= Extrait présenté =
※ ※ ※

Messieurs les Juges,

1 . L' acte relatif aux conditions d' adhésion du royaume d' Espagne et de la République portugaise ( ci-après "acte d' adhésion ") dispose que, en ce qui concerne la libre circulation des travailleurs entre, d' une part, l' Espagne et le Portugal et, d' autre part, les autres États membres, l' article 48 du traité CEE n' est applicable que sous certaines réserves . L' acte d' adhésion ne comporte cependant aucune restriction quant à la validité des articles 59 et suivants du traité CEE en matière de libre circulation des services . Les questions préjudicielles posées par le tribunal administratif de Versailles ( ci-après "juge de renvoi ") invitent la Cour à préciser les implications que lesdites dispositions de l' acte d' adhésion ont à l' égard des fournisseurs de services de la Communauté ( dans le cas soumis au juge de renvoi, il s' agit du Portugal ) qui font appel à des travailleurs portugais ou espagnols .

Contexte

2 . La société portugaise Rush Portuguesa Lda ( ci-après "Rush ") est une entreprise de construction et de travaux publics . Elle a conclu avec une entreprise française un certain nombre de contrats de sous-traitance pour des travaux à effectuer en France sur différents chantiers du TGV Atlantique . Pour effectuer ces travaux, Rush a fait venir du Portugal en France un certain nombre de travailleurs de nationalité portugaise . Le juge de renvoi demande à la Cour, pour répondre aux questions préjudicielles, de partir de l' hypothèse que ces travailleurs rentreront au Portugal immédiatement après avoir accompli la prestation de services .

Les services de l' "inspection du travail" français ont procédé à deux contrôles en septembre et en décembre 1986 qui leur ont permis de constater que Rush employait en tout 58 travailleurs portugais qui ne disposaient pas d' une autorisation de travail comme l' exige l' article L 41.6 du code du travail français . Pour plus de détails sur les fonctions remplies par ces travailleurs, nous renvoyons au rapport d' audience, chapitre I, point 2 . L' article précité du code du travail fait partie du chapitre I du titre quatrième du livre troisième du code du travail qui a trait à la "main-d' oeuvre étrangère et ( à la ) protection de la main-d' oeuvre nationale ". Il interdit d' employer en France des étrangers qui ne disposent pas d' une autorisation de travail lorsqu' une telle autorisation est requise par le droit français ou par des traités internationaux . Rush se serait également rendue coupable d' une infraction à l' article L 341.9 qui confère à l' Office national d' immigration ( aujourd' hui "Office de migration internationale", ci-après "ONI ") un monopole pour le recrutement et l' introduction en France des travailleurs étrangers .

※ ※ ※

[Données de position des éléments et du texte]
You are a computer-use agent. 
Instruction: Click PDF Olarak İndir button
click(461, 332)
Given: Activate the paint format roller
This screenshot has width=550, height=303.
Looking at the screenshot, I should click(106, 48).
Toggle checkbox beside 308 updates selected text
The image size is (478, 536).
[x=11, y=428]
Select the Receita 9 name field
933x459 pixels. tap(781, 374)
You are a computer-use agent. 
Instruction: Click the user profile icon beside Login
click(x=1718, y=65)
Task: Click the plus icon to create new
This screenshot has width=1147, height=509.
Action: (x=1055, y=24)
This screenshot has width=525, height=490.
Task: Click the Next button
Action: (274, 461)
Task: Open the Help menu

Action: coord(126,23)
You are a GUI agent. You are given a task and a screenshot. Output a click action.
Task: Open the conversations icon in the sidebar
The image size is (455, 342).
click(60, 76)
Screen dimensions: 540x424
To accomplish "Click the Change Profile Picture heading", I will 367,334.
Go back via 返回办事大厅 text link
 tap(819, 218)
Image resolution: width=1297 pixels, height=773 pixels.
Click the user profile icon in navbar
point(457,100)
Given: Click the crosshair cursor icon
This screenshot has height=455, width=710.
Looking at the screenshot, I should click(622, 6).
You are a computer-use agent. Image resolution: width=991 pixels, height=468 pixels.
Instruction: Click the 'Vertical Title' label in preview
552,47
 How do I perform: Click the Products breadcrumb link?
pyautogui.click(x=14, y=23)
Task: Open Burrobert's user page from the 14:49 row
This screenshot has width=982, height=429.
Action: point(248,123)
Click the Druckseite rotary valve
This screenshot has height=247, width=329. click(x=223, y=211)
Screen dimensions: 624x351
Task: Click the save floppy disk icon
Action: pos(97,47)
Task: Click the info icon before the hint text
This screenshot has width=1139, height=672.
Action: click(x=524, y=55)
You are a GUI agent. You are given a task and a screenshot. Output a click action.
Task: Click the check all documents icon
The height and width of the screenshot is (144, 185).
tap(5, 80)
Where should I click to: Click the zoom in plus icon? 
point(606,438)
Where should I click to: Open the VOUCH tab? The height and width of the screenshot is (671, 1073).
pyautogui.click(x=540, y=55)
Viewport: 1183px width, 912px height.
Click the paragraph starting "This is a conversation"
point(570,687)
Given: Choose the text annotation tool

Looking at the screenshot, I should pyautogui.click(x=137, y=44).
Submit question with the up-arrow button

※ ※ ※

= Défi 1 =
Citez le passage de l'extrait présenté qui commence aux mots « 2 . La société » et s'arrête après « de services . ».
= Défi 2 =
Dans le listing, remplacez « rotary valve » par « butterfly valve » dans les lignes qui vont de celle contenant « Task: Open Burrobert's » jusqu'à celle contenant « Action: pos(97,47) » incluse. Donnez uniquement ces lignes, sans rien y changer d'autre.

= Corrigé détaillé 1 =
2 . La société portugaise Rush Portuguesa Lda ( ci-après "Rush ") est une entreprise de construction et de travaux publics . Elle a conclu avec une entreprise française un certain nombre de contrats de sous-traitance pour des travaux à effectuer en France sur différents chantiers du TGV Atlantique . Pour effectuer ces travaux, Rush a fait venir du Portugal en France un certain nombre de travailleurs de nationalité portugaise . Le juge de renvoi demande à la Cour, pour répondre aux questions préjudicielles, de partir de l' hypothèse que ces travailleurs rentreront au Portugal immédiatement après avoir accompli la prestation de services .

= Corrigé détaillé 2 =
Task: Open Burrobert's user page from the 14:49 row
This screenshot has width=982, height=429.
Action: point(248,123)
Click the Druckseite butterfly valve
This screenshot has height=247, width=329. click(x=223, y=211)
Screen dimensions: 624x351
Task: Click the save floppy disk icon
Action: pos(97,47)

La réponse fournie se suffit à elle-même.